What is in this article?:
- Western pistachio growers report excellent to record crop yields this year.
- Arizona grower Jim Cook credits good weather, sunshine, and a 4,500 foot elevation for his record crop.
- Grower Brian Blackwell, Bakersfield, Calif., reports almost doubled yields ranging from 3,000 pounds/acre to 4,000 pounds per acre this year.
Father and son Arizona pistachio growers Jim and Mark Cook.
New Mexico pistachio growers Adam and Danielle Kusmak, owners of Tularosa Pistachio Groves in Tularosa (Otero County), had an overall good growing year despite extreme freezing temperatures in early February. Temperatures dropped to 18 degrees Fahrenheit for two consecutive nights. Temperatures remained at or below 32 degrees for five consecutive days; much colder than usual.
“The nut quality was very good and the nut size was larger than last year,” Adam said. “The pollination was good on the buds which did not freeze.”
Danielle added, “We lost about 300 trees due to the cold temperatures.

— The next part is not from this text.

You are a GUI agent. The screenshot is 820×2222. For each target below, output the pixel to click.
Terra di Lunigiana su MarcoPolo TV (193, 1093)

That is a seven-year (production) loss.”
The Kusmaks changed several management practices this year. Tree pruning was reduced. Due to rising fertilizer costs, less fertilizer was applied in each application but applications were applied more often.
“We changed to subsurface drip irrigation. This was an enormous booster for growth which helps develop the roots and tree canopy,” Adam said.
The Kusmak’s trees are planted in clay loam soil.
New Mexico has a small but growing pistachio industry with an estimated 300 acres statewide. The Kusmaks believe more acres will be planted.
“Growing pistachios in New Mexico has its advantages – fewer pest problems and less root rot,” Adam said. “The issue is finding the right tree variety for our mountain dry climate growing season. Temperatures reach 100 degrees in June and July and the nights cool off.”